Yea b-b-but, but, but your a Lakers fan!! Ewww :dead:

Lol, btw just saw that you became a Comm. Mod. Congrats man ^_^

Oh, and apparently I must spread around more reputation before I give it you as well, rofl. I must have given some rep to you in an earlier thread somewhere along the line, haha.


----------



## 604flat_line (May 26, 2006)

*Re: GT #65: Golden State Warriors (39-23) @ Phoenix Suns (42-22) - 3/13*



MeirToTheWise said:


> Diss man... You are just str8 up the best game thread creator on this forum, lol. Absolutely love the pic you put instead of the warning meter, LOL ^_^
> 
> This'll be an interesting game to say the least simply because Baron Davis usually has his way against whoever guards him and they as a whole just seem to match up well with this slower Suns team. Nonetheless, if the Suns come out with that fire they've shown the past 2 games, then they should be able to enforce their will and win the game. Just feed Shaq the friggin ball and slow them down a bit, haha ^_^
> 
> P.S. to Diss: Duuuude... I've tried repping you on multiple occasions now in different threads, however the forum has decided to be retarded and say I should spread reputation around before giving it to you, even though I have given rep to quite a number of posters already >_> Well guess it's the thought that counts, you know? Lol ^_^


I doubt they have as much luck penetrating with Shaq in the way.


----------



## 604flat_line (May 26, 2006)

atmacfan said:


> Monta/B.Diddy/Sjax will kill us oldskool Suns style, like teh usual this year...
> 
> Monta especially has been wicked sick lately.
> He's that lightning speed combo guard with a killer shot selection and balls out play on both ends that I always wanted Barbs to become *sigh*.
> ...


We definitely have an answer, make their gaurds work to stay in front of ours on the offensive end. I don't understand why these guys can't hear what every analyst says to do against our gaurds not to think that they can use it against similar opponents.

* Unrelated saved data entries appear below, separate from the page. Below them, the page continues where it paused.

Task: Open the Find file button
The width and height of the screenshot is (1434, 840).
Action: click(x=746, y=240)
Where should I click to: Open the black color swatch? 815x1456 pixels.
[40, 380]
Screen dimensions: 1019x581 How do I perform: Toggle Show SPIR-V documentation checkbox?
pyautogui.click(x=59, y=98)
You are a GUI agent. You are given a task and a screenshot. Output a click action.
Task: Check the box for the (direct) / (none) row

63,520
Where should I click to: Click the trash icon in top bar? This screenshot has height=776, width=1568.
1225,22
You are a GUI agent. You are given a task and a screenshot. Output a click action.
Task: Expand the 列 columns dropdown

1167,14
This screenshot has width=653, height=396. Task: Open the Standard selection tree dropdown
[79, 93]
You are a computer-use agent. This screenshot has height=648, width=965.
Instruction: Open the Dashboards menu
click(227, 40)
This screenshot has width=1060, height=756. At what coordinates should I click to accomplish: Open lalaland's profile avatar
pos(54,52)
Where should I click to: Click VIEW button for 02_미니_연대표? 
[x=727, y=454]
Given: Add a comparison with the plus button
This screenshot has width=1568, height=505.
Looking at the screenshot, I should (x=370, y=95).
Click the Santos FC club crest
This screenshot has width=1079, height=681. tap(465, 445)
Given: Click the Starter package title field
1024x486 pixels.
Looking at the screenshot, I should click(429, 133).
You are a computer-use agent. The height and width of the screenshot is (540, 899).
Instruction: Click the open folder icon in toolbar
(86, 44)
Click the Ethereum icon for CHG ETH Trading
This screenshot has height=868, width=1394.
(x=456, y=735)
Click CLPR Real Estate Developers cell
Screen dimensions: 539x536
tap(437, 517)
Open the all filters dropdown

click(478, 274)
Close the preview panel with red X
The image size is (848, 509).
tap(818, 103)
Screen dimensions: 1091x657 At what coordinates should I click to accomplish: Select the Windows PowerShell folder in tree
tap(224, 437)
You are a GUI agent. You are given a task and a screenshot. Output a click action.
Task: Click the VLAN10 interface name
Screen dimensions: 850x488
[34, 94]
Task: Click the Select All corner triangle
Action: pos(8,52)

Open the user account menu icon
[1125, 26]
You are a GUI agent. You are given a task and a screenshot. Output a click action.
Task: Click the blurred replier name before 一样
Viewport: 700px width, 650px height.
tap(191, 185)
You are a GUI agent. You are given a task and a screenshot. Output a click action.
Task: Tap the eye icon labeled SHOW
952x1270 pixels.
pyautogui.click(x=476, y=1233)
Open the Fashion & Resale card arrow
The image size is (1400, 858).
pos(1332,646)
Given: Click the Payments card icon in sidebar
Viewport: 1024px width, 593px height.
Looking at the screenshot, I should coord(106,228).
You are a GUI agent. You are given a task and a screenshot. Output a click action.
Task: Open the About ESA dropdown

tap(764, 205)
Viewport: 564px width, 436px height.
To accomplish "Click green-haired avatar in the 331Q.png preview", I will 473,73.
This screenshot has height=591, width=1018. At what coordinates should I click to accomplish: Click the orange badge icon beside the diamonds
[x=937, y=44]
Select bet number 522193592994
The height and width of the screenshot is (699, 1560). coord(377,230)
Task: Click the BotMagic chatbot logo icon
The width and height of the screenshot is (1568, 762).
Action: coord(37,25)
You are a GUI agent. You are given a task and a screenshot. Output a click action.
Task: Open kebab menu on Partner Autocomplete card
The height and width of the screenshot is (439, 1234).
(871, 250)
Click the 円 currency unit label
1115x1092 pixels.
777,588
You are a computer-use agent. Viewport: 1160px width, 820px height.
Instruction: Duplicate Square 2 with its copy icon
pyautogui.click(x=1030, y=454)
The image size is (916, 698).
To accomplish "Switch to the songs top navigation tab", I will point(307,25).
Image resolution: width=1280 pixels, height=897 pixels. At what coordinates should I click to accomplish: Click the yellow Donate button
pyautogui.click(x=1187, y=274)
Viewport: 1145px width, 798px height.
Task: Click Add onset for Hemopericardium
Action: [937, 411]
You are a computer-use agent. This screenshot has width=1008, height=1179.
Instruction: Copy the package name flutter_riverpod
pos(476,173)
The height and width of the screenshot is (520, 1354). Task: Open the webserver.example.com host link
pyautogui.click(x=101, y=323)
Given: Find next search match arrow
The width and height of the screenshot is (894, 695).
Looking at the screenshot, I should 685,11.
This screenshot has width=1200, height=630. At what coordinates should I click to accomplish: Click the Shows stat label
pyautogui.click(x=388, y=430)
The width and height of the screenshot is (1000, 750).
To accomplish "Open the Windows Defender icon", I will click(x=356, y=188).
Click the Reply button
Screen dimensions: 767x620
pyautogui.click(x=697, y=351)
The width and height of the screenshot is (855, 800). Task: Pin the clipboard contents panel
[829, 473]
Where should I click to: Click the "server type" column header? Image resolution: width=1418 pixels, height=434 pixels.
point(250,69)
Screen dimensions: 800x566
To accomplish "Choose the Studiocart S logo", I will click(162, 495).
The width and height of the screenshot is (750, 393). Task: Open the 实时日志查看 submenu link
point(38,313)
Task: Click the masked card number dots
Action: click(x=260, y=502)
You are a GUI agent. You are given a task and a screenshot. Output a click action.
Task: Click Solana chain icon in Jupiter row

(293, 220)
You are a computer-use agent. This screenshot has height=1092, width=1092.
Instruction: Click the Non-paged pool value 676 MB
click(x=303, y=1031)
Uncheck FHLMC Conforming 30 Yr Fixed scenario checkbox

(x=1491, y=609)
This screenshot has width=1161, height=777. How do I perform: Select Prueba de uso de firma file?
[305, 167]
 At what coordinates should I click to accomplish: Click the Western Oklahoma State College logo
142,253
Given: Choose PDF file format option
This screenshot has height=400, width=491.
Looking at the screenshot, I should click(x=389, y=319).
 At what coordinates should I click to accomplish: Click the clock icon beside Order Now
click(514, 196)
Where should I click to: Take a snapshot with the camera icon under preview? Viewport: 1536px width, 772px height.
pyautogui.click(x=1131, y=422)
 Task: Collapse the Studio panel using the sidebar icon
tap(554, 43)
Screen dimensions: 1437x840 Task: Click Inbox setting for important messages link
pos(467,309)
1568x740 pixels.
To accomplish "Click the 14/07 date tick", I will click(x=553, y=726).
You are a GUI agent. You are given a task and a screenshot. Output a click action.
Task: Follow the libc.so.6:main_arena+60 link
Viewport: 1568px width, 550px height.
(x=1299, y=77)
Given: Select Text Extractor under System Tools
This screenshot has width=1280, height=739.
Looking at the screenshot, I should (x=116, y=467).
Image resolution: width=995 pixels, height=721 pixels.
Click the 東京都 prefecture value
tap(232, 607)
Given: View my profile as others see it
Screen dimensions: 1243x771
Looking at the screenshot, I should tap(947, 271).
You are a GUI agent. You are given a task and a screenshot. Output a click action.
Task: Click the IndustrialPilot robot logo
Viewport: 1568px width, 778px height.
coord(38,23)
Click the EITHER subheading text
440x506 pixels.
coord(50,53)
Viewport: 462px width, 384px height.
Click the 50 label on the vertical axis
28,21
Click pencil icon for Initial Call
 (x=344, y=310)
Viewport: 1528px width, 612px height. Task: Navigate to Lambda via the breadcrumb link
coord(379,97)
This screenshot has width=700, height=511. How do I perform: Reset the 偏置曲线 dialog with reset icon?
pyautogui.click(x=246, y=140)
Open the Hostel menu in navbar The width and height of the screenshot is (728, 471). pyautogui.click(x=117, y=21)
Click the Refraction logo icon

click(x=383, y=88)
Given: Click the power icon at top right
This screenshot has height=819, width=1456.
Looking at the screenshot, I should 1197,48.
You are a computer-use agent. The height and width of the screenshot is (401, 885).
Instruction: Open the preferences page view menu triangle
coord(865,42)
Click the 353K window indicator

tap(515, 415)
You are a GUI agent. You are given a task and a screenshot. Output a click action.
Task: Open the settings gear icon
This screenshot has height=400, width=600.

They'll probably put Monta on Nash and BD on Barbosa/Bell, which is great for us because Monta will have to battle through about 20+ screens and picks throughout the game and follow Nash all over the court, I think that'll burn any kid out mentally let alone physically. Then having BD gaurd Barbosa you have a match up that you can get BD in foul trouble with, you can wear him out physically, make him chase into other guys, whatever.

If we have good ball movement and energy, and can get some good offensive efficiency over the course of teh game, we can take this by 10 or more.

The key to the game is *offensive efficiency*. If we can keep FG% above 46-47% we will probably win.


----------



## 604flat_line (May 26, 2006)

Dissonance19 said:


> Warriors ended beating Toronto 117-106. They jumped out on em, but the Bosh-less Raps came back and took a lead in the 4th, just not enough. Very entertaining game. Davis and Ellis were ridiculous as always. Love watching that team play.
> 
> I also forgot, Pietrus has been starting for them. I don't know if they will continue it tomorrow, but I changed it earlier today.


INside scoring = warriors L


----------



## Dissonance (Jul 21, 2004)

604flat_line said:


> INside scoring = warriors L


Thanks for clearing that for up me. 

Suns and Spurs have lost twice to this team along with 36 others, so obviously, it's not that easy.


----------



## All Net (Nov 28, 2007)

we cant commit turnovers in this game, cuz each turnover will result in a fastbreak.


----------



## Sliccat (Oct 16, 2004)

I can't wait for this, it seems like it will be good.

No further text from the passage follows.